Cleruchus Enock, 1909
Comments. Detailed taxonomic history of Cleruchus, including synonymy, is given in Triapitsyn (2014a), with Bakkendorfia Mathot subsequently synonymized under Cleruchus by Huber & Triapitsyn (2017).
Diagnosis. Body dorso-ventrally flattened; female funicle 6-segmented and clava entire (Fig. 2); mandible uni- or bidentate; fore wing more or less parallel-sided, usually knife-like (Fig. 3), at least about 8× as long as wide; femora slightly swollen; ovipositor usually short and often arising in apical third of gaster (Noyes & Valentine 1989 and Lin et al. 2007).
Cleruchus belongs to the Cleruchus group of genera, which includes Ceratanaphes Noyes & Valentine, Cleruchoides Lin & Huber, Cleruchus Enock, Cybomymar Noyes & Valentine, Nesomymar Valentine, Paracmotemnus Noyes & Valentine, Prionaphes Hincks, and Pseudocleruchus Donev & Huber (Lin et al. 2007), as well as, at least, Apoxypteron Noyes & Valentine and Platystethynium Ogloblin. It is similar to Cleruchoides Lin & Huber, according to Lin et al. (2007), in having a fore wing disc that is mostly bare, with only one or two rows of microtrichia, but can be differentiated by the fore wing being parallel-sided, knife-like, and at least 8× as long as wide, with the posterior margin having a weak lobe behind the apex of venation (fore wing with anterior and posterior margins diverging, about 6× as long as wide, and posterior margin distinctly lobed behind the apex of venation in Cleruchoides). Cleruchus is also close to Pseudocleruchus from which it can be differentiated based on characters given in Pricop (2011).
Unlike in most other genera of Mymaridae except a few genera like Mymar Curtis, males of Cleruchus are often diagnostically important—e.g., the number of flagellar segments was used by Triapitsyn (2014a) in his key to the Palearctic species of the genus.
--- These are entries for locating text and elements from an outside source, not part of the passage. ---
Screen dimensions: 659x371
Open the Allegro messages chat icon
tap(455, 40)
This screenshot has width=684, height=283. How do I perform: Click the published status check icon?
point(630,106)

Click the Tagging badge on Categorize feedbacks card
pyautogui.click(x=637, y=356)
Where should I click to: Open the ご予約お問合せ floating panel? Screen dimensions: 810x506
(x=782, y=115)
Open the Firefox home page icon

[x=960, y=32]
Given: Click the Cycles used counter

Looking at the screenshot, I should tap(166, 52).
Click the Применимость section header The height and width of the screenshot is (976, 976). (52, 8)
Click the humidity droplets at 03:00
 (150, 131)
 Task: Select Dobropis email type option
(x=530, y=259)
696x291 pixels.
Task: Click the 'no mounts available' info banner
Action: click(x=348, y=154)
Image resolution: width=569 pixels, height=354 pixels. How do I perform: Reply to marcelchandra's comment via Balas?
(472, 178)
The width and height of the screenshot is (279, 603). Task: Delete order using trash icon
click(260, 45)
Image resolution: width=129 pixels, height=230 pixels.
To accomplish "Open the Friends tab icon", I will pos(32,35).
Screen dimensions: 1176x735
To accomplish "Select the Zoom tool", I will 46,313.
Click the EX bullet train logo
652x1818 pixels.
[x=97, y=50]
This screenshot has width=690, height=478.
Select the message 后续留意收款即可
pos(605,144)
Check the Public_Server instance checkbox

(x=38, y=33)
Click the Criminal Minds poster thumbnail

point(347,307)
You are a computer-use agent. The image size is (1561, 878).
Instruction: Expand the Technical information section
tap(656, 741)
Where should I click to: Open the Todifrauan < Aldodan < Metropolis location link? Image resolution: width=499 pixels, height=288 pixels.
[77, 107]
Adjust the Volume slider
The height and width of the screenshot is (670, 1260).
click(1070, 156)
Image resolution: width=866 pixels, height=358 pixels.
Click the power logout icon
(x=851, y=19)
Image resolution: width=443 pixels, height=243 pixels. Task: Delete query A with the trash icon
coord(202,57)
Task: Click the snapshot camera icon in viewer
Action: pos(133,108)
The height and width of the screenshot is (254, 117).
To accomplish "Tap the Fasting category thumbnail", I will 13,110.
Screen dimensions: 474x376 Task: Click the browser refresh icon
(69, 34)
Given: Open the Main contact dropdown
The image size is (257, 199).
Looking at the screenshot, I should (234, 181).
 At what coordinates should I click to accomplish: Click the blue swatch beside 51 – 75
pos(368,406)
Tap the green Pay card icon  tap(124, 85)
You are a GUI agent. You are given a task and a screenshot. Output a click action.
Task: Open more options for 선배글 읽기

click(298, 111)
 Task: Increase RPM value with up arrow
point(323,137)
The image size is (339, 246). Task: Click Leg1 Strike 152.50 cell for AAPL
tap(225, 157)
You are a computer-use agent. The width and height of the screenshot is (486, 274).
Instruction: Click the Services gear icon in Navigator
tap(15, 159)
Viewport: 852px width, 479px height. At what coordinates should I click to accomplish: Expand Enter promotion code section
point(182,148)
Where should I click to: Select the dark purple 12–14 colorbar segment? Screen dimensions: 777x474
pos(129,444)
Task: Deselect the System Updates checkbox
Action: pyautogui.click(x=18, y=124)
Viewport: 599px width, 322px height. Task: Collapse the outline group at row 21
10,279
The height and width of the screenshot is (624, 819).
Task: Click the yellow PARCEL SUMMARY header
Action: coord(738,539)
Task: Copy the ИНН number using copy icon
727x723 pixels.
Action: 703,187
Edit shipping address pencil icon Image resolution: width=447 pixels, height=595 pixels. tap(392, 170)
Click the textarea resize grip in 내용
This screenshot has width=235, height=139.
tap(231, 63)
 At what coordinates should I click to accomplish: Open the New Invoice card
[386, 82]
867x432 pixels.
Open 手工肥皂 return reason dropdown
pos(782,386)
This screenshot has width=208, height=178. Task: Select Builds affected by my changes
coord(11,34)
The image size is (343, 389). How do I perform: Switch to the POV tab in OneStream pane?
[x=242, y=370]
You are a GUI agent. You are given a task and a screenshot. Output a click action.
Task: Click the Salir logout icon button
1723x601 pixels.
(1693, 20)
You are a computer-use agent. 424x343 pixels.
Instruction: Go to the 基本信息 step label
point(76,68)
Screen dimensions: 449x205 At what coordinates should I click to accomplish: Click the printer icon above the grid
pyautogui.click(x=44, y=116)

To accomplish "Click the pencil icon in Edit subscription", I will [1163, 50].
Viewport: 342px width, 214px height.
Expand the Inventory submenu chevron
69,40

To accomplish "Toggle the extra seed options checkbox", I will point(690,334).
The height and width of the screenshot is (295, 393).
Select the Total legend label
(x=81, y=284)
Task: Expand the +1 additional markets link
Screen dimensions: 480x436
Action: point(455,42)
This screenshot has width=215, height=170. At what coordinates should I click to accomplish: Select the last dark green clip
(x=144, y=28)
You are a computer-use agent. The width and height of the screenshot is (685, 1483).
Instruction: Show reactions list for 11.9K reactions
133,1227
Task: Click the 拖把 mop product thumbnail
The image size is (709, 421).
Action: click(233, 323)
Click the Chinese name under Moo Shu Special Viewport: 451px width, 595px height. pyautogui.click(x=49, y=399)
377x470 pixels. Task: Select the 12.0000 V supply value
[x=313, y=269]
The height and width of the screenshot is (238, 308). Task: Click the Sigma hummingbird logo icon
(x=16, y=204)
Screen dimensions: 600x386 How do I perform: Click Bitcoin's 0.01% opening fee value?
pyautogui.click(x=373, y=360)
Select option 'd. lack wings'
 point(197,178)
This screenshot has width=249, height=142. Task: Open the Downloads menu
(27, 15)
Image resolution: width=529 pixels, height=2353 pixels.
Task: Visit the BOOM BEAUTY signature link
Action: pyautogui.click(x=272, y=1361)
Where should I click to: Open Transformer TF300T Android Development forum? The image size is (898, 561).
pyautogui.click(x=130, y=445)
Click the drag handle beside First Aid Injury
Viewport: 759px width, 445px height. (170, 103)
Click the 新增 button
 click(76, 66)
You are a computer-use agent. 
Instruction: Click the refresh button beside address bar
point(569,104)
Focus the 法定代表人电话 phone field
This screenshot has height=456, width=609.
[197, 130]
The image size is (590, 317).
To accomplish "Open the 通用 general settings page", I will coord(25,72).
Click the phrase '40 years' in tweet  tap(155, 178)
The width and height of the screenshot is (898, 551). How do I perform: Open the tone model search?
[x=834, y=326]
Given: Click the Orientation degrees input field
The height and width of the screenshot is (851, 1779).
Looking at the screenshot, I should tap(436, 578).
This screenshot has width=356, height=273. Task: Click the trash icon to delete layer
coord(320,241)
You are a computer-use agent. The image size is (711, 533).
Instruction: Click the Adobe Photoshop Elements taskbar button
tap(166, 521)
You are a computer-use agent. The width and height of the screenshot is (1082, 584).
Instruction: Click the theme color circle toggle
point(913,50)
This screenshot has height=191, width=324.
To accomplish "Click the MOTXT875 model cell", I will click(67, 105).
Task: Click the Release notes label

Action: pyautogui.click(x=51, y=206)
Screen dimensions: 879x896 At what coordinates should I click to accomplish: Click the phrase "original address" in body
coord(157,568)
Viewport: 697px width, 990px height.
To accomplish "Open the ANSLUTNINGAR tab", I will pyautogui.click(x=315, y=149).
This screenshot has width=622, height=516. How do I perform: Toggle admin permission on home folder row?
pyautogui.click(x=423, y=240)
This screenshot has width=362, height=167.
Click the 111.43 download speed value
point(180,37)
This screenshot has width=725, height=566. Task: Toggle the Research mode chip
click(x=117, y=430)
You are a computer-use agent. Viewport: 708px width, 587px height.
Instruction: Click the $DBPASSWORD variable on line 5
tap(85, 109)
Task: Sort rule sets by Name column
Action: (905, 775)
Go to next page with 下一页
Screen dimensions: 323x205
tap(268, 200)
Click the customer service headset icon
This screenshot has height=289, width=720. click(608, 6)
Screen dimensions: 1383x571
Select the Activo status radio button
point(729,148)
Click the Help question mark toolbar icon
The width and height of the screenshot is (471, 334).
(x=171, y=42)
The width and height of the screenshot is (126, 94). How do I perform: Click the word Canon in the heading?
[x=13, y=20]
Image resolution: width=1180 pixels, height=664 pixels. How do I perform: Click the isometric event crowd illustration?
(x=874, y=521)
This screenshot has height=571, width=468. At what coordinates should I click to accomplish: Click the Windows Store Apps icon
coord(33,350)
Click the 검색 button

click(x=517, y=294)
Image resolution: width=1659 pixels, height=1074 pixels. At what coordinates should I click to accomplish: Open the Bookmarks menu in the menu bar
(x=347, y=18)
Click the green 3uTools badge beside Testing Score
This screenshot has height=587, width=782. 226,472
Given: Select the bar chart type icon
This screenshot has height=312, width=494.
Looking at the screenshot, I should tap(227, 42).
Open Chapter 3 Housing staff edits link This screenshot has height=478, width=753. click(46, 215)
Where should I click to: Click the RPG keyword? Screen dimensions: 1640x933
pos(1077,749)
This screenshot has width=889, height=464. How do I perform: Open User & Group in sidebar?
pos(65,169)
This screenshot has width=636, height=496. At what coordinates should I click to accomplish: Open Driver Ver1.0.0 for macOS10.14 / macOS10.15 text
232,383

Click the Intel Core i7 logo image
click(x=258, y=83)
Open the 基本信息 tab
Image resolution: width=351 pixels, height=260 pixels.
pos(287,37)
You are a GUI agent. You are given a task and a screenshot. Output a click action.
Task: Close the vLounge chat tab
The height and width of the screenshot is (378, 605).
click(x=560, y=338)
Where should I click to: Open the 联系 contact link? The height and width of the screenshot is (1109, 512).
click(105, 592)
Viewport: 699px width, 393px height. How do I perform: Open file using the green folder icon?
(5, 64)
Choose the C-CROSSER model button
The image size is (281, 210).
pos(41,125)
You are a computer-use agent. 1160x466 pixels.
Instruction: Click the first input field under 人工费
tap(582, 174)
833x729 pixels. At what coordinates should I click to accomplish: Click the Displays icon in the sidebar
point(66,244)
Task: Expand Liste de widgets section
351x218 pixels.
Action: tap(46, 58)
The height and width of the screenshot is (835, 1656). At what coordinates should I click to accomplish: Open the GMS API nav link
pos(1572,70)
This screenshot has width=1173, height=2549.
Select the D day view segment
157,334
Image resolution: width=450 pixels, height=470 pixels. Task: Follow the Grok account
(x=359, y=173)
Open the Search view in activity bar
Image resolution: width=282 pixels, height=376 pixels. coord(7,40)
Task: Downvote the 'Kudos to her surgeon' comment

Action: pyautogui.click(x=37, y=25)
Biology. The known hosts for Cleruchus so far are Curculionidae (Schauff 1989; Barnes 2014), Cleridae (Huber 1986), and Ciidae (Triapitsyn 2002) in Coleoptera as well as Acrididae in Orthoptera (Huber 1986) . Cleruchus pieloui (Yoshimoto) was reared from the birch bracket (polypore) fungus, Piptoporus betulinus, in New Brunswick, Canada (Yoshimoto 1971). Cleruchus polypori Triapitsyn & Moraal was reared from the fruiting bodies of the bracket fungus Fomes fomentarius on Fagus sylvatica old trees in the Netherlands; C. puchus Triapitsyn was reared from eggs of undetermined cultured Ciidae beetles associated with a Polyporus sp., and also from the bracket fungus Trametes versicolor in California, USA (Triapitsyn & Moraal 2008).